---------- EXTRACTED INFORMATION

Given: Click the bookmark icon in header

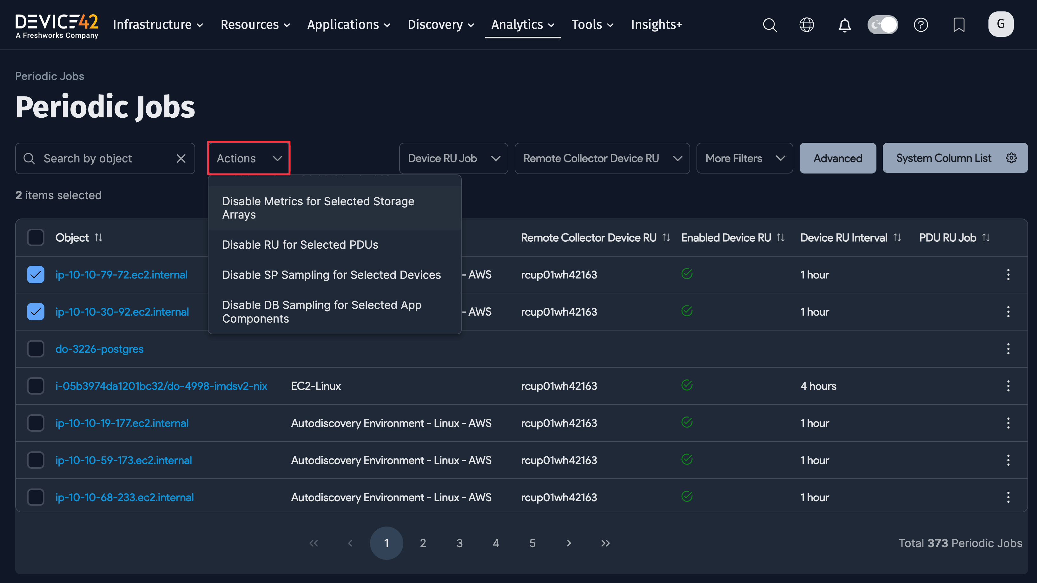Looking at the screenshot, I should [959, 25].
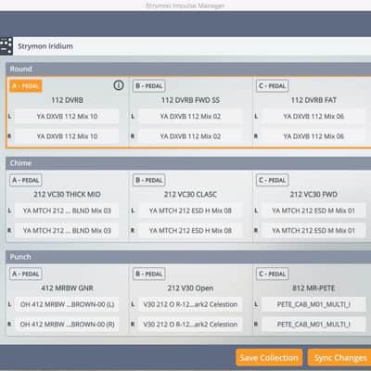Click the Save Collection button
This screenshot has height=371, width=371.
269,358
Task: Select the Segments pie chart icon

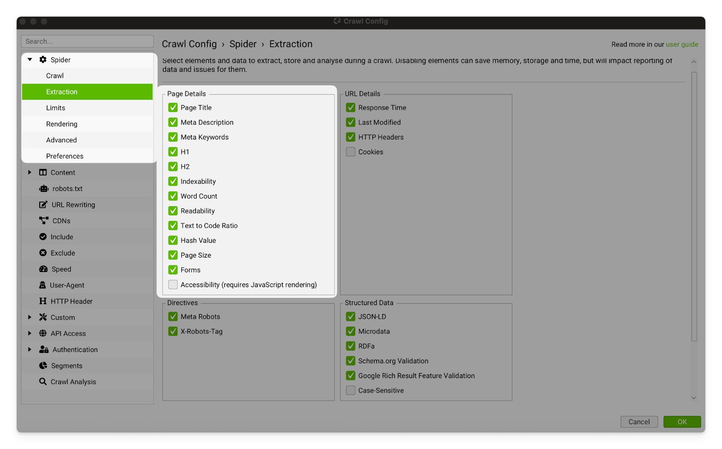Action: 43,366
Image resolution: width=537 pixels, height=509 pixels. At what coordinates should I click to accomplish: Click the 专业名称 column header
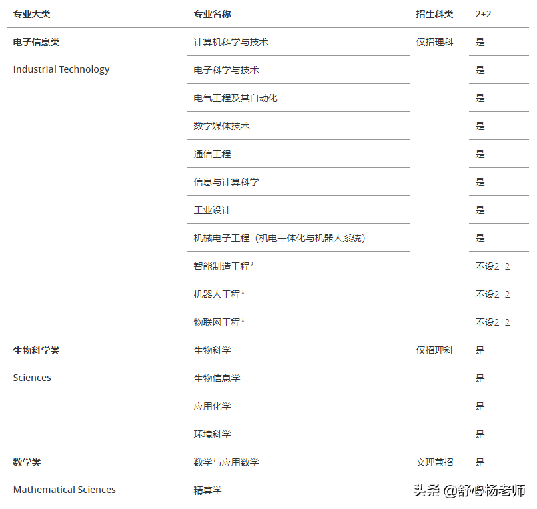pos(210,13)
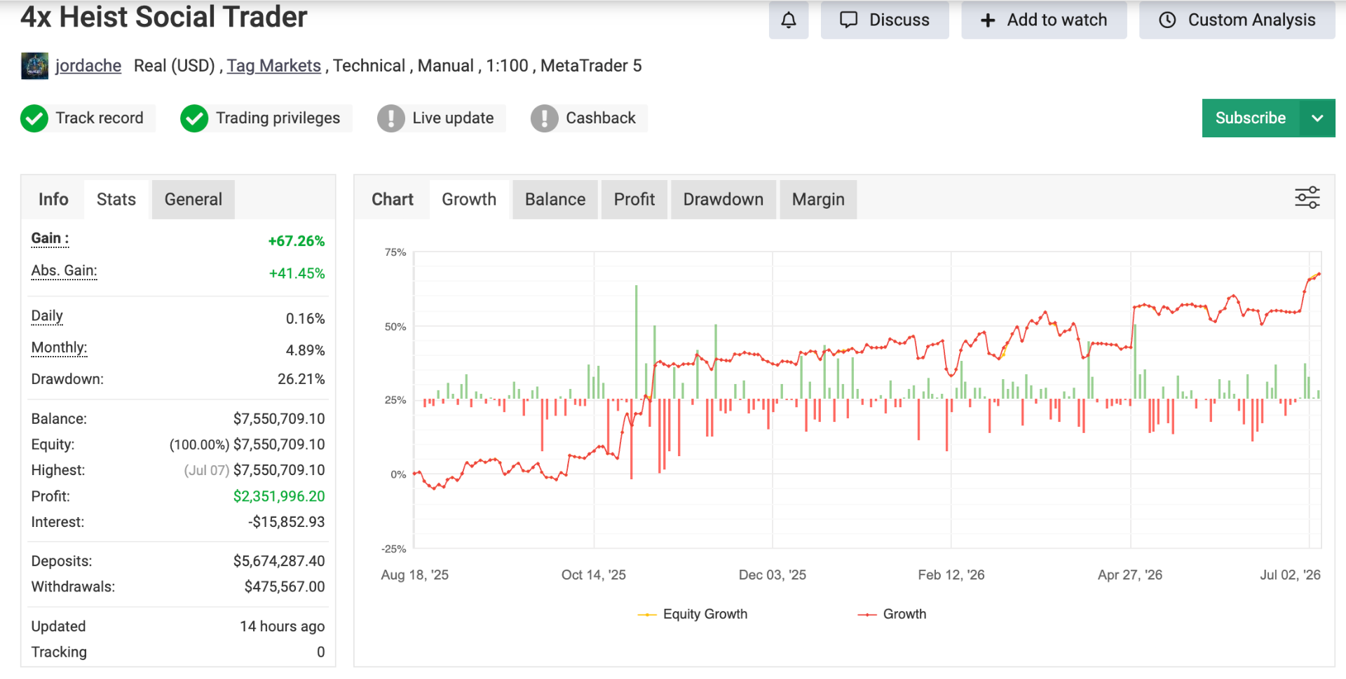Click the Subscribe button

point(1251,118)
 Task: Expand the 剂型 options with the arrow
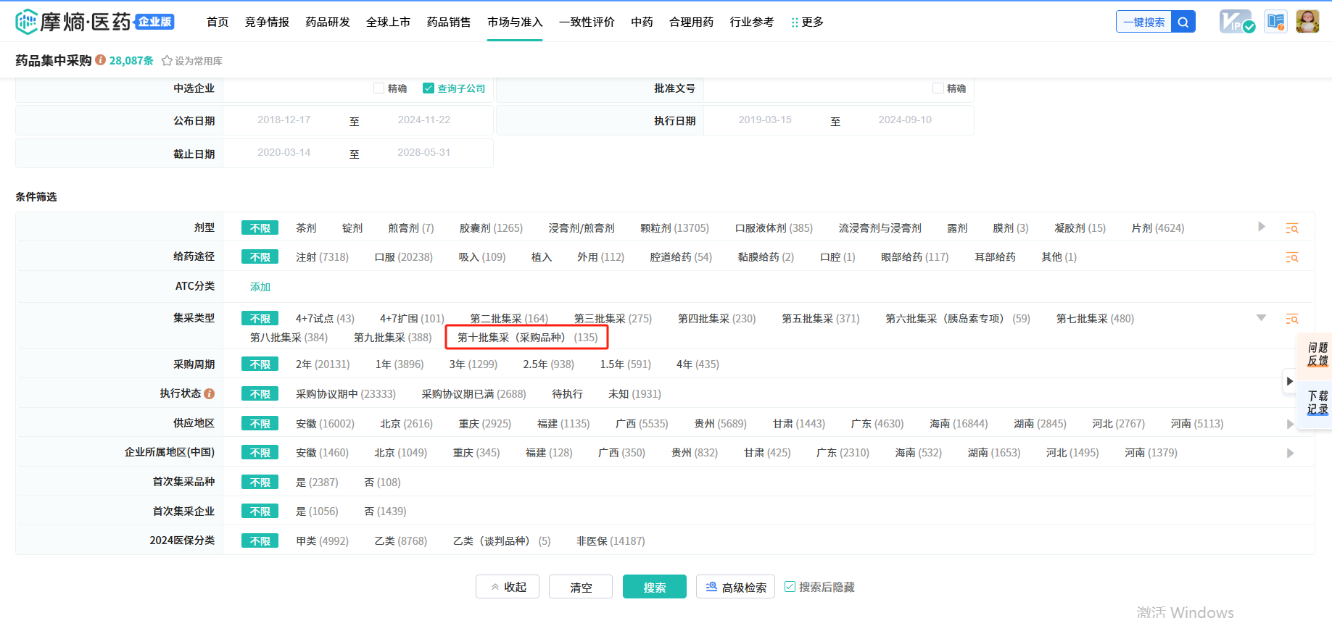1262,227
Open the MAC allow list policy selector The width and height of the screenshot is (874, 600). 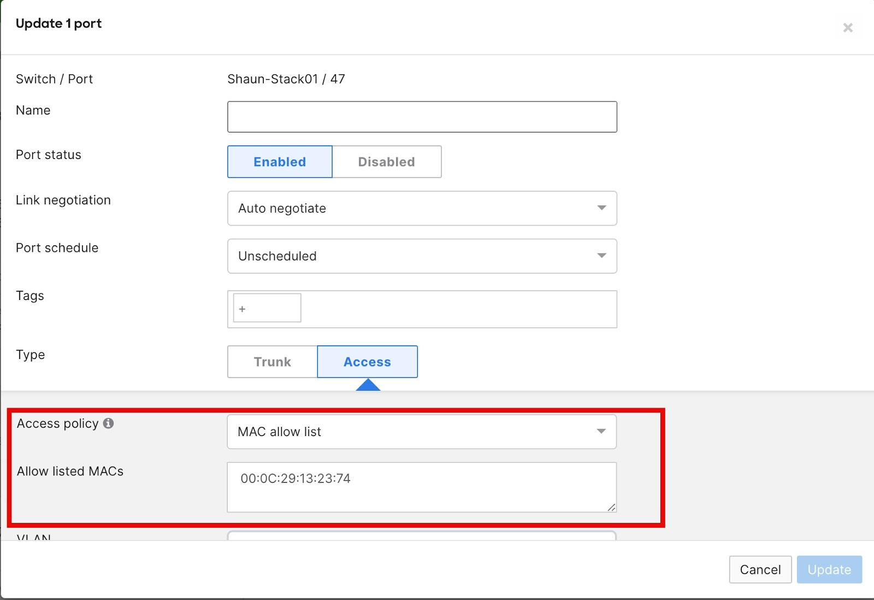422,431
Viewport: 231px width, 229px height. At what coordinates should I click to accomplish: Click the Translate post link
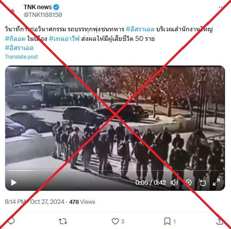21,57
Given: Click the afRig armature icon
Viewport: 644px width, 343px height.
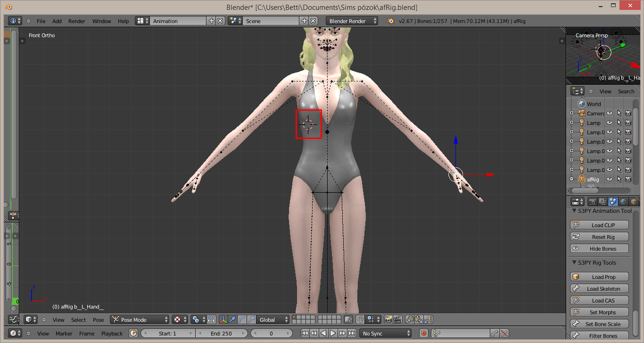Looking at the screenshot, I should (x=581, y=179).
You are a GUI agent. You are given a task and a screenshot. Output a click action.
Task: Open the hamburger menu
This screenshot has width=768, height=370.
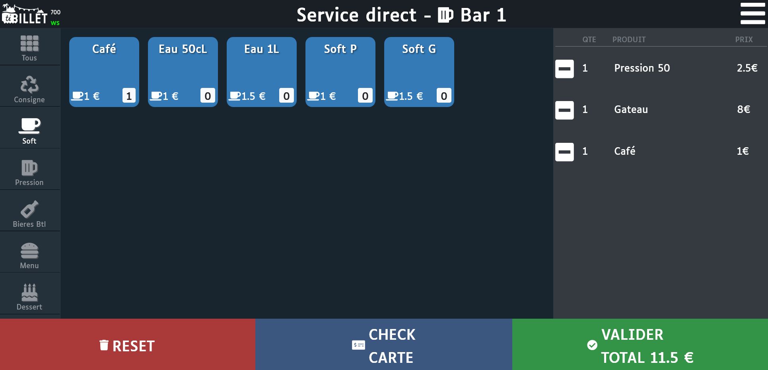[752, 14]
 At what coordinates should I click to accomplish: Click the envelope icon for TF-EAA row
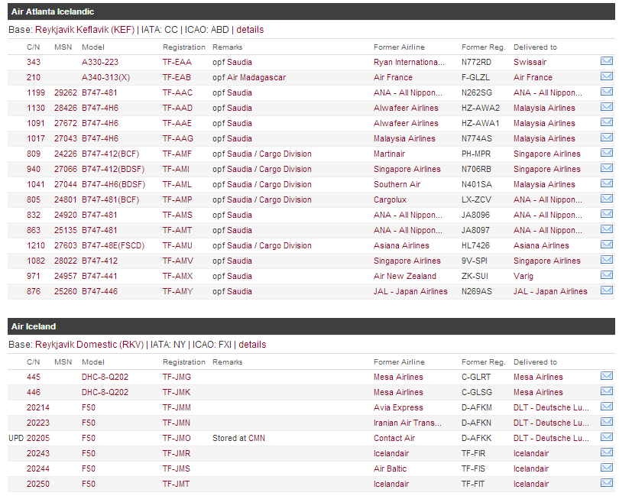pos(606,61)
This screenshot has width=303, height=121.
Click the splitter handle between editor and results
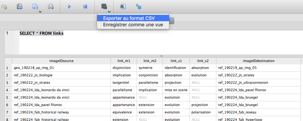click(x=161, y=56)
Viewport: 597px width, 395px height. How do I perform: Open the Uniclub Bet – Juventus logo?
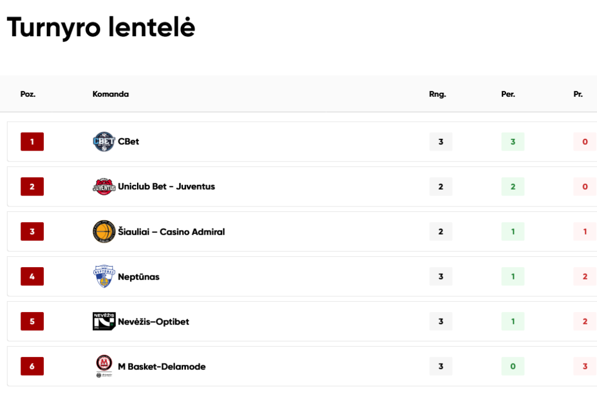pyautogui.click(x=104, y=187)
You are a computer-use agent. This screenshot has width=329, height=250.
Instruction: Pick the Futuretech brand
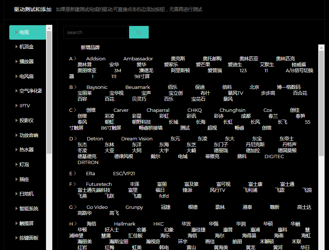coord(99,184)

--------------------

- TO DO -
Print everything in the entries above, from the line that contains "for TF-EAA row" down to the line that contains "pyautogui.click(x=104, y=187)", with both of those lines included. Reproduce the lines unchanged, and leave the pictures out.

- EXERCISE ANSWER -
 At what coordinates should I click to accomplish: Click the envelope icon for TF-EAA row
pos(606,61)
This screenshot has width=303, height=121.
Click the splitter handle between editor and results
click(x=161, y=56)
Viewport: 597px width, 395px height. How do I perform: Open the Uniclub Bet – Juventus logo?
pyautogui.click(x=104, y=187)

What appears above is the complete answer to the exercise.